Dataset records
━━━━━━━━━━━━━━━━━━━━

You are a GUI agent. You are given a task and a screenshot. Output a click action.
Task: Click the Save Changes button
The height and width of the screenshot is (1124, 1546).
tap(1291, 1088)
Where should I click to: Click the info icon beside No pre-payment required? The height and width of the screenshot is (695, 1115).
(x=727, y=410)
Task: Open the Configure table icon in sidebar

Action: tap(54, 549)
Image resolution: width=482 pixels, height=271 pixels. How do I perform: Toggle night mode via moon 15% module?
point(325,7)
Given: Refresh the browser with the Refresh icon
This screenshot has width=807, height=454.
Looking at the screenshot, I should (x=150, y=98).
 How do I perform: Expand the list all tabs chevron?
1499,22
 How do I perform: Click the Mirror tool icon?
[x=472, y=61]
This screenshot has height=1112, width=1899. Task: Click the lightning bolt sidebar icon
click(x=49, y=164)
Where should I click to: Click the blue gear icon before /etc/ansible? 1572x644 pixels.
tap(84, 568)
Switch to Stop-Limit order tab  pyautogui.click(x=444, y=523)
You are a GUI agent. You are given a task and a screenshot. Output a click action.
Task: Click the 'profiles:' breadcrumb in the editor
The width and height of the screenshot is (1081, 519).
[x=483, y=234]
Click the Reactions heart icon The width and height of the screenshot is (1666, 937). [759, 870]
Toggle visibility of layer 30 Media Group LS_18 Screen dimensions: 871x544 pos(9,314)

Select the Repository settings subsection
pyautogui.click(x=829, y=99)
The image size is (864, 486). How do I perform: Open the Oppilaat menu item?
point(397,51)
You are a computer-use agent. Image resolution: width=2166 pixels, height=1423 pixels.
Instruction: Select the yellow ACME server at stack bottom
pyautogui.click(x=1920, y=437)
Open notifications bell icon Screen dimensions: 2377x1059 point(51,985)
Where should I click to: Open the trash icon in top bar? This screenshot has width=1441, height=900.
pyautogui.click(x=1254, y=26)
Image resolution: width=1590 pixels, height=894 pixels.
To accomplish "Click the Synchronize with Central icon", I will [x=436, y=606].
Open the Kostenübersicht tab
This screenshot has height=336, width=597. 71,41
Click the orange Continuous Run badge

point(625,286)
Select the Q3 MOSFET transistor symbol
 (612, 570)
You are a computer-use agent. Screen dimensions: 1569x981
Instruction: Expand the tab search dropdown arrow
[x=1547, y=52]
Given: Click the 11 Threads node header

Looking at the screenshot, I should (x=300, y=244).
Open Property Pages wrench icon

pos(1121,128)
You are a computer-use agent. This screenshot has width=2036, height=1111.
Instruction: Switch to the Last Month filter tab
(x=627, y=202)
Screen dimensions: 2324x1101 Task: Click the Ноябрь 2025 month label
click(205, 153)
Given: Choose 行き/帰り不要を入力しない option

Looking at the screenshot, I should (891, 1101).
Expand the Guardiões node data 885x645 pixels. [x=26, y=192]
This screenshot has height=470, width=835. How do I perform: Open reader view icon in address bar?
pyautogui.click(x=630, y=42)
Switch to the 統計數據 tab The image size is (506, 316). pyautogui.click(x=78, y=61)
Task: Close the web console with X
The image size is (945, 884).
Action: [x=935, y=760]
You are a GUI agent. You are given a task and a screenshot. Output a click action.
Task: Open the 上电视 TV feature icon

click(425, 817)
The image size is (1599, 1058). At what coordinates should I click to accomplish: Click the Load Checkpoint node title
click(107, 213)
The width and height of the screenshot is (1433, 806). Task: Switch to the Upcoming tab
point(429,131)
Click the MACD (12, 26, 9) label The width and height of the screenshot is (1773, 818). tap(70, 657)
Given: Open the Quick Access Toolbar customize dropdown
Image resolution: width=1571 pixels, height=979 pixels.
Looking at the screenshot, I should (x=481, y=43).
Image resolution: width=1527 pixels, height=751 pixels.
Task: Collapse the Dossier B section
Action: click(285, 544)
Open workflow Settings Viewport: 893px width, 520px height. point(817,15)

━━━━━━━━━━━━━━━━━━━━

ASSIGNMENT. Your reply must be the entries above, returned word for word.

RESULT.
You are a GUI agent. You are given a task and a screenshot. Output a click action.
Task: Click the Save Changes button
The height and width of the screenshot is (1124, 1546).
tap(1291, 1088)
Where should I click to: Click the info icon beside No pre-payment required? The height and width of the screenshot is (695, 1115).
(x=727, y=410)
Task: Open the Configure table icon in sidebar

Action: tap(54, 549)
Image resolution: width=482 pixels, height=271 pixels. How do I perform: Toggle night mode via moon 15% module?
point(325,7)
Given: Refresh the browser with the Refresh icon
This screenshot has width=807, height=454.
Looking at the screenshot, I should (x=150, y=98).
 How do I perform: Expand the list all tabs chevron?
1499,22
 How do I perform: Click the Mirror tool icon?
[x=472, y=61]
This screenshot has height=1112, width=1899. Task: Click the lightning bolt sidebar icon
click(x=49, y=164)
Where should I click to: Click the blue gear icon before /etc/ansible? 1572x644 pixels.
tap(84, 568)
Switch to Stop-Limit order tab  pyautogui.click(x=444, y=523)
You are a GUI agent. You are given a task and a screenshot. Output a click action.
Task: Click the 'profiles:' breadcrumb in the editor
The width and height of the screenshot is (1081, 519).
[x=483, y=234]
Click the Reactions heart icon The width and height of the screenshot is (1666, 937). [759, 870]
Toggle visibility of layer 30 Media Group LS_18 Screen dimensions: 871x544 pos(9,314)

Select the Repository settings subsection
pyautogui.click(x=829, y=99)
The image size is (864, 486). How do I perform: Open the Oppilaat menu item?
point(397,51)
You are a computer-use agent. Image resolution: width=2166 pixels, height=1423 pixels.
Instruction: Select the yellow ACME server at stack bottom
pyautogui.click(x=1920, y=437)
Open notifications bell icon Screen dimensions: 2377x1059 point(51,985)
Where should I click to: Open the trash icon in top bar? This screenshot has width=1441, height=900.
pyautogui.click(x=1254, y=26)
Image resolution: width=1590 pixels, height=894 pixels.
To accomplish "Click the Synchronize with Central icon", I will [x=436, y=606].
Open the Kostenübersicht tab
This screenshot has height=336, width=597. 71,41
Click the orange Continuous Run badge

point(625,286)
Select the Q3 MOSFET transistor symbol
 (612, 570)
You are a computer-use agent. Screen dimensions: 1569x981
Instruction: Expand the tab search dropdown arrow
[x=1547, y=52]
Given: Click the 11 Threads node header

Looking at the screenshot, I should (x=300, y=244).
Open Property Pages wrench icon

pos(1121,128)
You are a computer-use agent. This screenshot has width=2036, height=1111.
Instruction: Switch to the Last Month filter tab
(x=627, y=202)
Screen dimensions: 2324x1101 Task: Click the Ноябрь 2025 month label
click(205, 153)
Given: Choose 行き/帰り不要を入力しない option

Looking at the screenshot, I should (891, 1101).
Expand the Guardiões node data 885x645 pixels. [x=26, y=192]
This screenshot has height=470, width=835. How do I perform: Open reader view icon in address bar?
pyautogui.click(x=630, y=42)
Switch to the 統計數據 tab The image size is (506, 316). pyautogui.click(x=78, y=61)
Task: Close the web console with X
The image size is (945, 884).
Action: [x=935, y=760]
You are a GUI agent. You are given a task and a screenshot. Output a click action.
Task: Open the 上电视 TV feature icon

click(425, 817)
The image size is (1599, 1058). At what coordinates should I click to accomplish: Click the Load Checkpoint node title
click(107, 213)
The width and height of the screenshot is (1433, 806). Task: Switch to the Upcoming tab
point(429,131)
Click the MACD (12, 26, 9) label The width and height of the screenshot is (1773, 818). tap(70, 657)
Given: Open the Quick Access Toolbar customize dropdown
Image resolution: width=1571 pixels, height=979 pixels.
Looking at the screenshot, I should (x=481, y=43).
Image resolution: width=1527 pixels, height=751 pixels.
Task: Collapse the Dossier B section
Action: click(285, 544)
Open workflow Settings Viewport: 893px width, 520px height. point(817,15)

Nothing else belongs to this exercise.